The Age of Revolutions.
That’s what historians call the decades either side of 1800.
Philadelphia lit a flame and soon the whole Atlantic world was alive with revolution: France, Haiti, then all of Latin America.
In this atmosphere, some of the great characters of modern history emerged.
Tom Paine, the Marquis de Lafayette, Francisco da Miranda.
These individuals criss-crossed the Atlantic seaways fighting less for a single country than for freedom itself.
But it was not just an age of men.
Born today in 1795 in Dundee, Frances Wright was, at the very least, just as remarkable.
The daughter of a Scottish manufacturer with radical politics, Fanny Wright (1795-1852) quickly grew up to be an ambitious thinker and activist.
Adopting the ideals of the American and French revolutions, she toured the young United States in 1818.
When she returned to England, Fanny wrote down her impressions in Views of Society and Manners in America (1821).
A celebration of the democratic ideals visible in the young Republic, this book made Fanny a celebrity in liberal circles.
She was invited to France by the ageing Marquis de Lafayette (1757-1834), the aristocratic radical who had led French forces in support of the American Revolution before embracing the overthrow of absolutism back in France.
Fanny Wright and Lafayette became firm friends, and she returned to the United States with him in 1824.
Lafayette was visiting the Republic he helped found to celebrate its upcoming 50th anniversary.
Feted as a national hero by the Americans, Lafayette made a grand tour of the US.
As part of his entourage, Fanny met Founding Fathers like Thomas Jefferson and James Madison.
But she soon broke off to forge her own path in the US.
Fanny travelled to Pennsylvania and Indiana, and visited Robert Owen’s utopian community of 'Harmonie' in Indiana.
Owen, a Welsh-born radical, was a founding figure in modern socialism, and seeing Harmonie inspired Fanny Wright to get involved in worker activism herself.
Becoming a US citizen in 1825, she committed herself to the abolition of slavery, emancipation of the working class, and liberation of women all at once.

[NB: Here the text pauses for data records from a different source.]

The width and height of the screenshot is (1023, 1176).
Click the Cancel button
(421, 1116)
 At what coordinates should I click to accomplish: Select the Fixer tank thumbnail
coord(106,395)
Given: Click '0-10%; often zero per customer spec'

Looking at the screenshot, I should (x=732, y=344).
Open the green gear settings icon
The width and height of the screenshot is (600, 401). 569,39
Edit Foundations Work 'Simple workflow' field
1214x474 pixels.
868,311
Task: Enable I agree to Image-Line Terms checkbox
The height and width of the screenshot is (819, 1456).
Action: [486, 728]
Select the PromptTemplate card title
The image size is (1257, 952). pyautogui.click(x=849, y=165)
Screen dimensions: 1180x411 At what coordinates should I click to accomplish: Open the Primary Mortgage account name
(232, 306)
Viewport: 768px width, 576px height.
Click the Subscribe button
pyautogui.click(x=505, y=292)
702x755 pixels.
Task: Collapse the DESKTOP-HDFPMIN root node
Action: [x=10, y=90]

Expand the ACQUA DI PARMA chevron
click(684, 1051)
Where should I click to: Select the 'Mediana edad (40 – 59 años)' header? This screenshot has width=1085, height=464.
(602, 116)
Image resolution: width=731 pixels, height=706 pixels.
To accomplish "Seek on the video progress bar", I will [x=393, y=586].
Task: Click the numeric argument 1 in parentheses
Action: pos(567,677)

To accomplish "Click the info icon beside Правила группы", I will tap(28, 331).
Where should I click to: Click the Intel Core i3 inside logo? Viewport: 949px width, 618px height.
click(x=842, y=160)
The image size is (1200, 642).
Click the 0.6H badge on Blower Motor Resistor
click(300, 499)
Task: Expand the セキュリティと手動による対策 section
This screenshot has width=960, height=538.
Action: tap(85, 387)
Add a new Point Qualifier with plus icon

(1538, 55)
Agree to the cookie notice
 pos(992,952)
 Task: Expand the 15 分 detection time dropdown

Such an intersectional vision of freedom was truly unique in the early-19th century United States.
Her abolitionism made her too radical for the Jacksonian Democrats she worked with for workers’ emancipation, and her labour politics made her too radical for mainstream abolitionists.
She founded her own utopian community – the Nashoba Commune – in Tennessee, and she became the first woman to lecture mixed-gender audiences on women’s suffrage and abolition in US history, touring the States during the late-1820s.
In 1829, she helped found a splinter party from the Left of the Democrats – the Working Men’s Party.
The US was soon flowering with 'Fanny Wright Societies' inspired by her wide-ranging, radical politics
The Right-wing establishment was terrified.
Here was a woman defying all of society’s burdensome social and political norms, winning support among ordinary Americans.
The papers howled at Fanny Wright.
One NYC journalist called her "a female monster".
But she went on, fired by her truth that,
The early-19th century was an age of travelling revolutionaries and itinerant freedom fighters.
Few were so formidable, and yet so rarely remembered, as Frances Wright.
There is so much we have to gain from her example. Her unflinching commitment to the equality of people is a compass we might all find useful in order to navigate the injustices of the 21st century.